Ecosyste.ms: Awesome

An open API service indexing awesome lists of open source software.

Awesome Lists | Featured Topics | Projects

https://github.com/StonyBrookNLP/deformer

[ACL 2020] DeFormer: Decomposing Pre-trained Transformers for Faster Question Answering
https://github.com/StonyBrookNLP/deformer

acl2020 decomposition deformer question-answering transformer

Last synced: about 2 months ago
JSON representation

[ACL 2020] DeFormer: Decomposing Pre-trained Transformers for Faster Question Answering

Awesome Lists containing this project

README

        

# **DeFormer**: **De**composing Pre-trained Trans**former**s for Faster Question Answering

This repo is the code for the [DeFormer paper](https://awk.ai/assets/deformer.pdf) (Accepted to ACL 2020).

deformer

* [Installation](#installation)
* [Usage](#usage)
* [Data Processing](#dataset-processing)
* [download dataset](#dataset-processing)
* [convert dataset](#dataset-processing)
* [generate examples](#dataset-processing)
* [Training and Evaluation](#training-and-evaluation)
* [Experimenting](#experimenting)
* [tune ebert](#tune-ebert)
* [tune sbert](#tune-sbert)
* [Profiling](#profiling)
* [Demo](#demo)
* [Tools](#tools)
* [Handy Commands](#handy-commands)
* [FAQ](#faq)
* [Citation](#citation)

## Installation

Tested on Ubuntu 16.04, 18.04 and macOS. (Windows should also work, but not tested)

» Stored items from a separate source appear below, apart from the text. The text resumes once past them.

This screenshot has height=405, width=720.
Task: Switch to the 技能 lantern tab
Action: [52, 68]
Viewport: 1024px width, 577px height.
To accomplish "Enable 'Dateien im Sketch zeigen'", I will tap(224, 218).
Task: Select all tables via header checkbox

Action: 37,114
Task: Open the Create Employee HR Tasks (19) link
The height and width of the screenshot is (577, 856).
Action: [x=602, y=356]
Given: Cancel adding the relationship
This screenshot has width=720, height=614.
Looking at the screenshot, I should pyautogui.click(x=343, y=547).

You can create a separate python environment, e.g. `virtualenv -p python3.7 .env`
and activate it by `source .env/bin/activate`

1. Requirements: Python>=3.5 and TensorFlow >=1.14.0,<2.0

2. `pip install "tensorflow>=1.14.0,<2.0"` or `pip install tensorflow-gpu==1.15.3` (for GPU)

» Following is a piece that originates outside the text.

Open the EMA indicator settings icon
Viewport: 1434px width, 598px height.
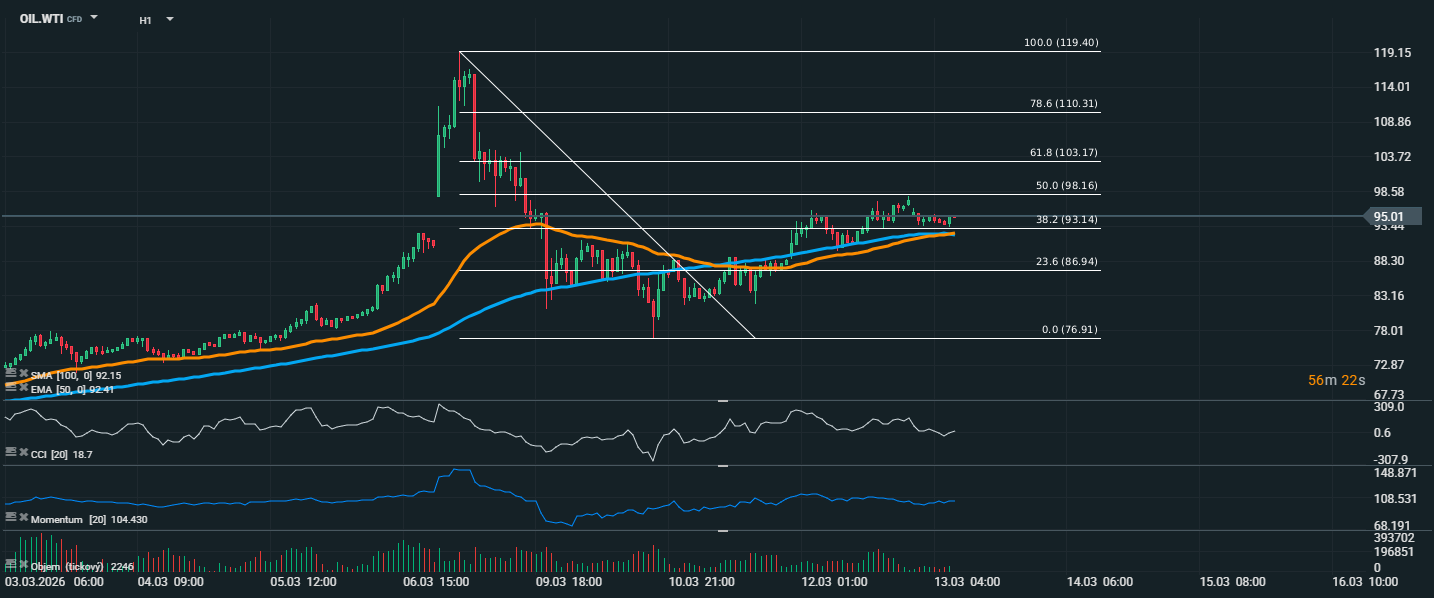coord(11,388)
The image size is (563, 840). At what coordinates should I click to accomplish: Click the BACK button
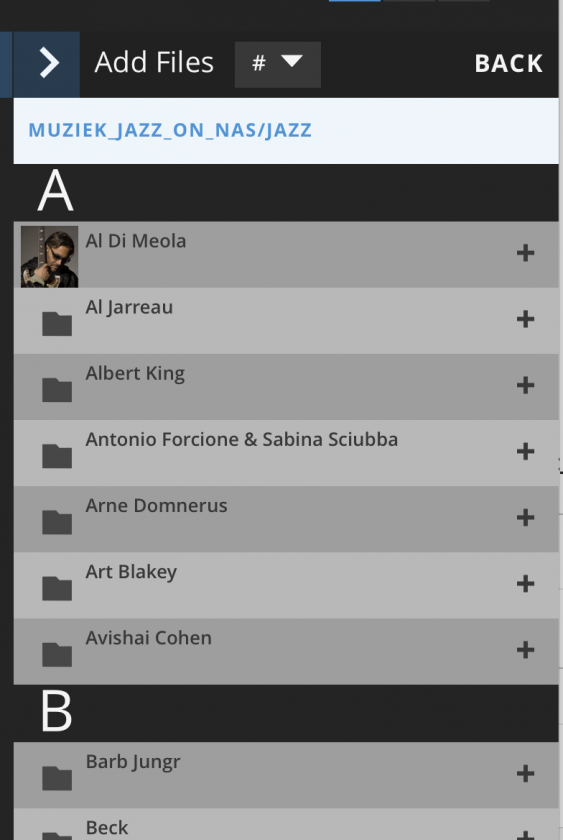tap(508, 64)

3. `pip install -r requirements.txt`

**NOTE**: we call `ebert` for DeFormer BERT version, and `sbert` for applying KD & LRS in the paper.

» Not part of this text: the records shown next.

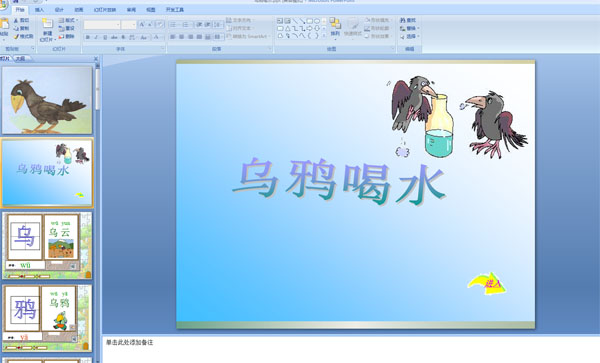Click the Delete slide icon
This screenshot has height=363, width=600.
(61, 37)
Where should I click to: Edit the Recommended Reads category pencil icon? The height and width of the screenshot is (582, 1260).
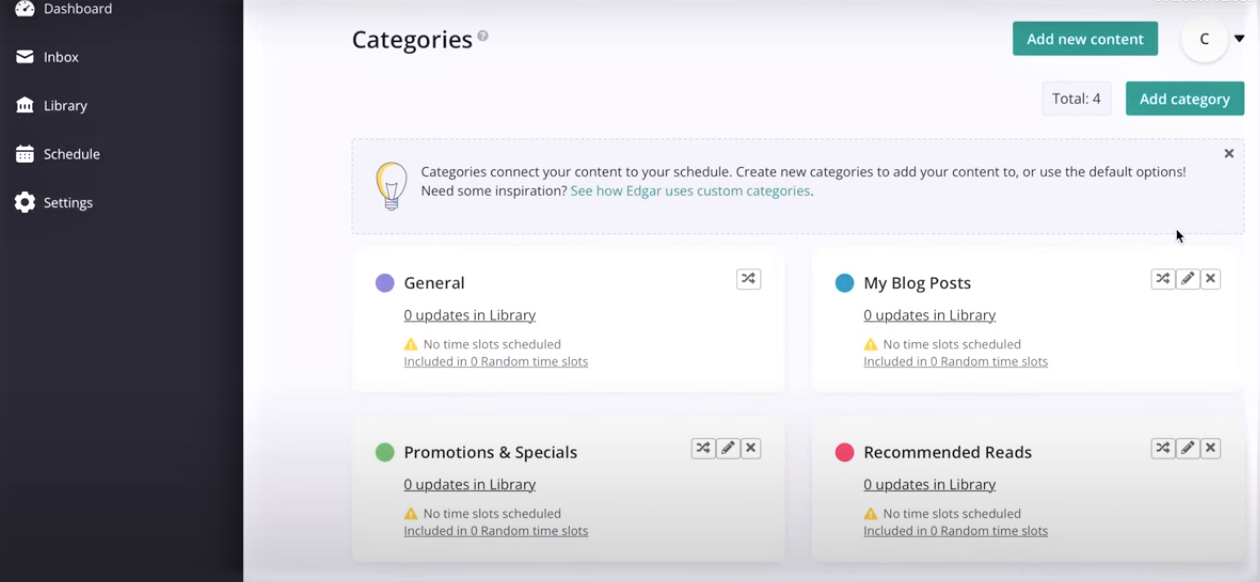coord(1187,448)
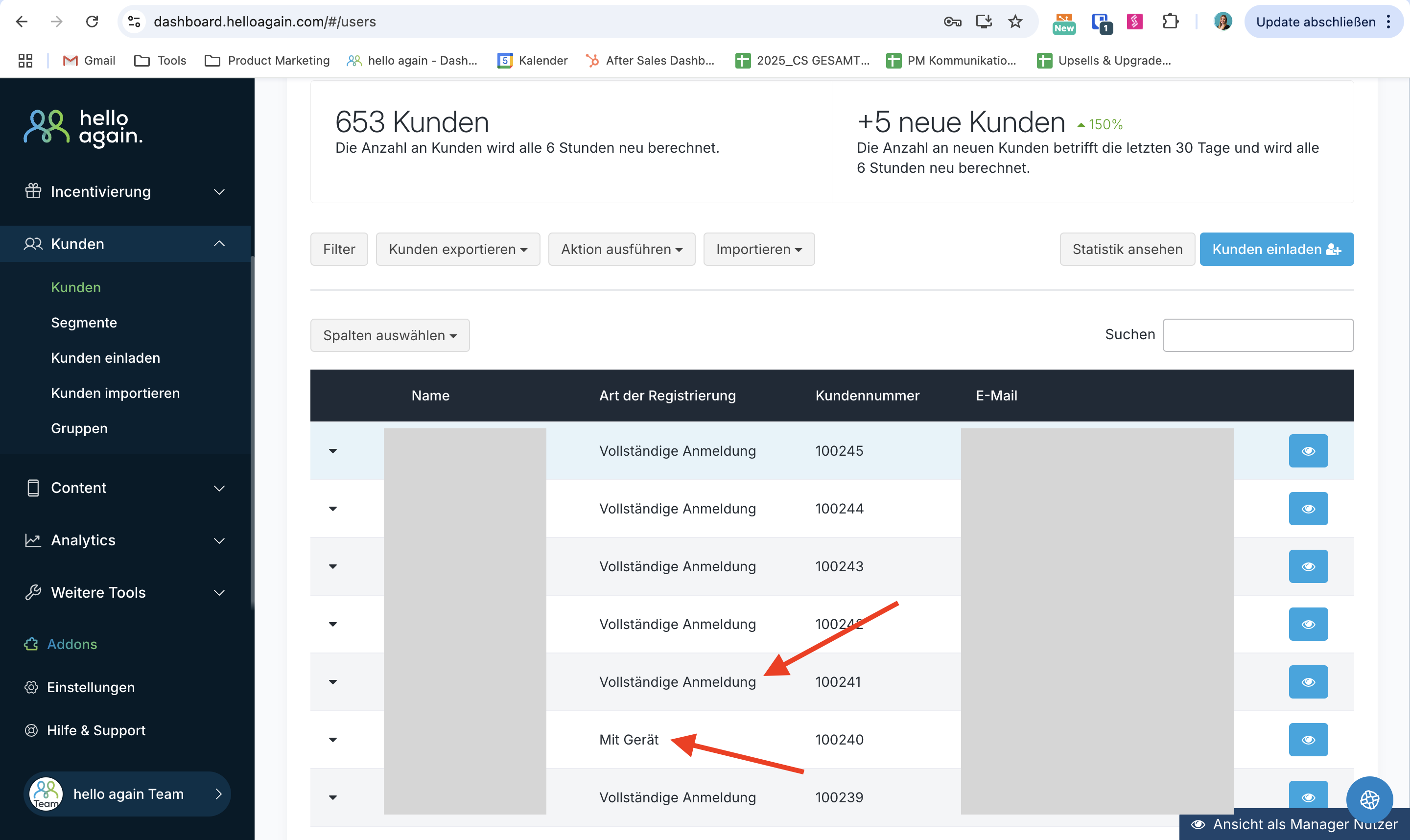Open the Addons puzzle icon entry
1410x840 pixels.
(x=61, y=644)
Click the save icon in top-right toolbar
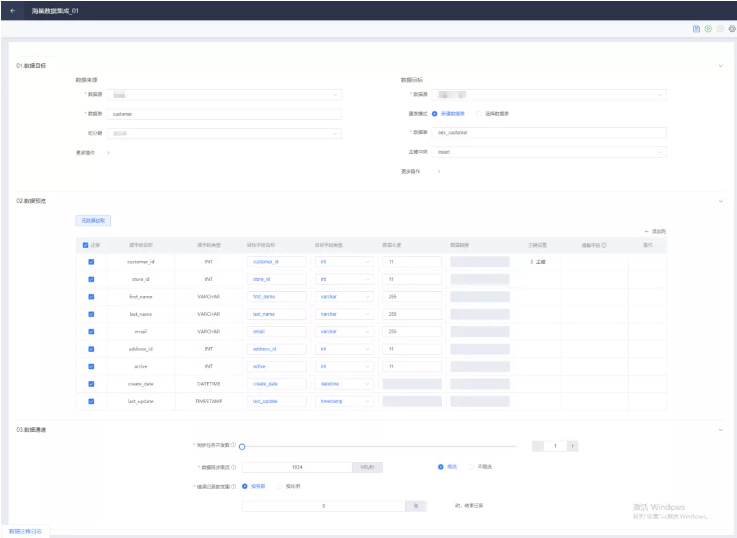Screen dimensions: 737x538 point(696,29)
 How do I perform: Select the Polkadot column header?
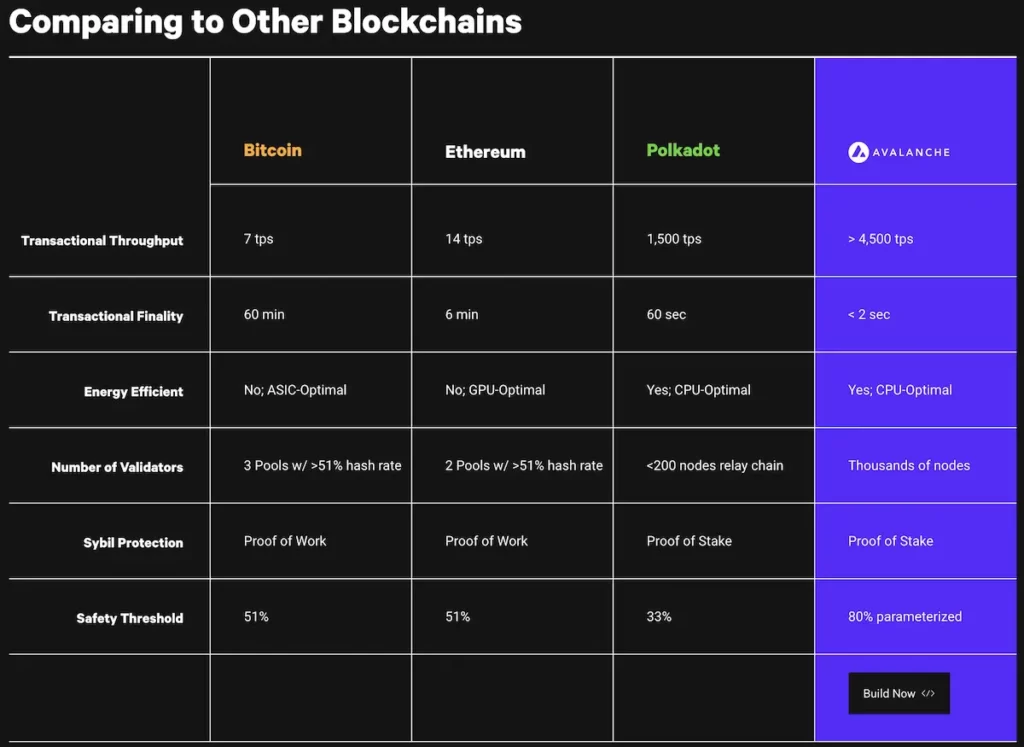point(683,150)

For XLNet, you can check [my fork](https://github.com/csarron/xlnet) for a reference implementation.

## Usage

### Dataset Processing

#### downloading datasets to `data/datasets`
- GLUE: [link](https://gist.githubusercontent.com/csarron/2a7f5da27f45e7e0795c9946f7c95f76/raw/17b8dd0d724281ed7c3b2aeeda662b92809aadd5/download_glue_data.py)
- SQuAD v1.1: [train-v1.1.json](https://rajpurkar.github.io/SQuAD-explorer/dataset/train-v1.1.json) and
[dev-v1.1.json](https://rajpurkar.github.io/SQuAD-explorer/dataset/dev-v1.1.json)
- [RACE dataset](https://www.cs.cmu.edu/~glai1/data/race/)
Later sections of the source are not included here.